§ **Task instructions**
Please copy the records below word for word, leaving out the pictures.

[Stored records]
:::

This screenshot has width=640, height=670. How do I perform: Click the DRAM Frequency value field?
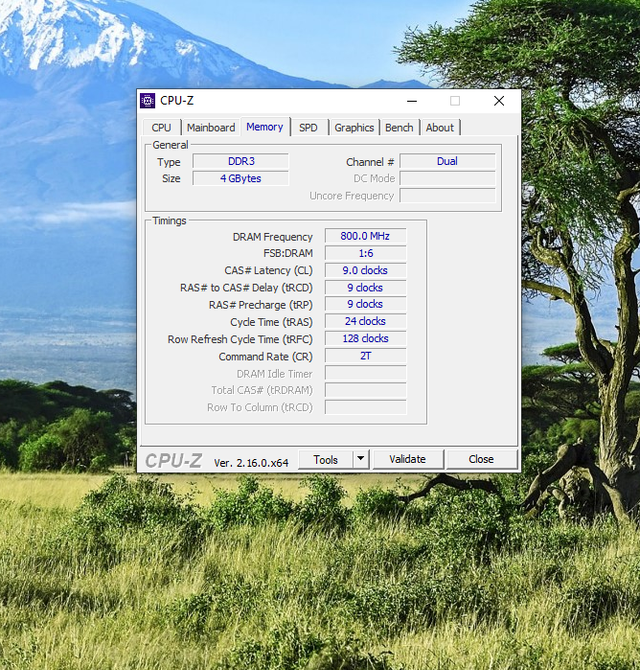(365, 237)
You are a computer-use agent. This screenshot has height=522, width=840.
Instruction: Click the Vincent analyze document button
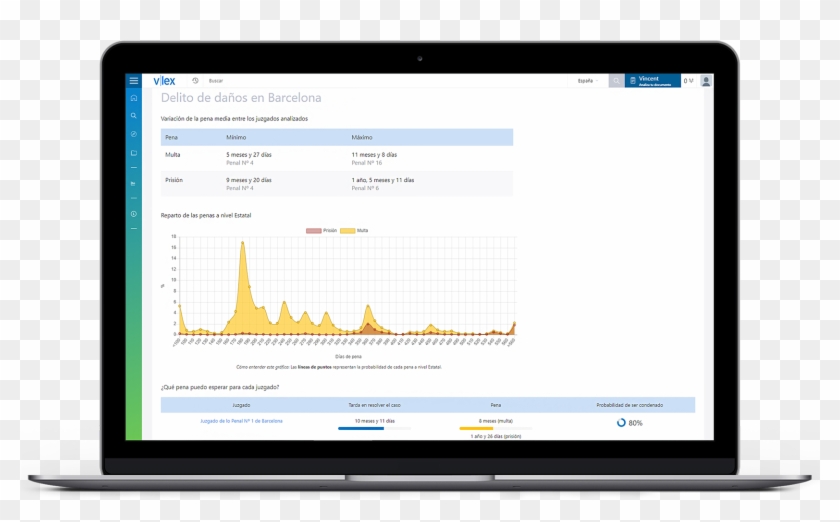coord(652,80)
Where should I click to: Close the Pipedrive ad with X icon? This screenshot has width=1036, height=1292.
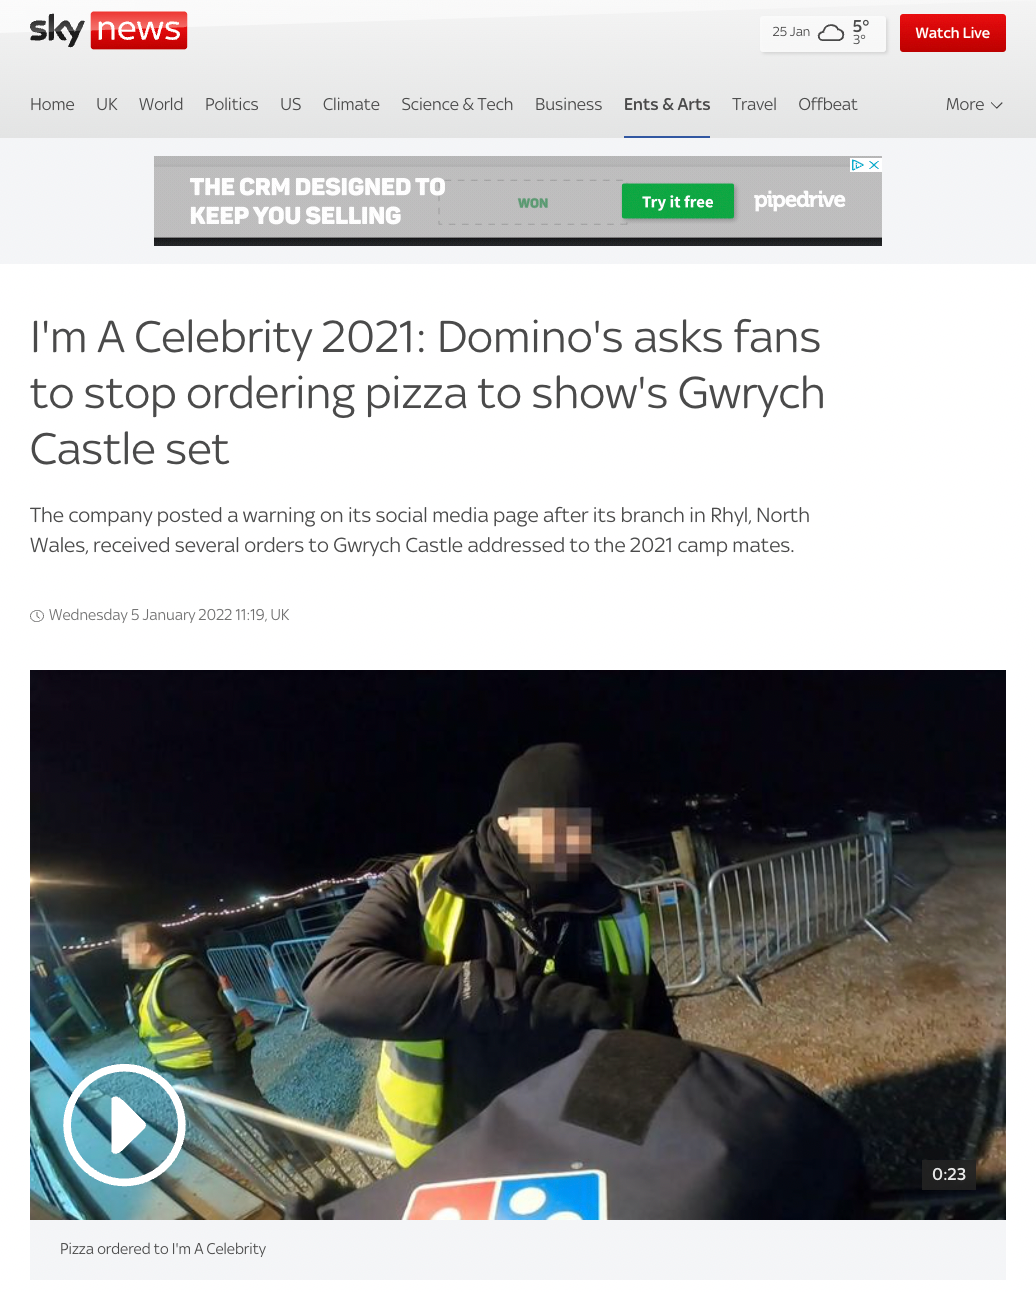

:::

§ **Answer to this exercise**
This screenshot has width=640, height=670. How do I perform: Click the DRAM Frequency value field?
(365, 237)
You are a computer-use agent. This screenshot has height=522, width=840.
Instruction: Click the Vincent analyze document button
coord(652,80)
Where should I click to: Close the Pipedrive ad with X icon? This screenshot has width=1036, height=1292.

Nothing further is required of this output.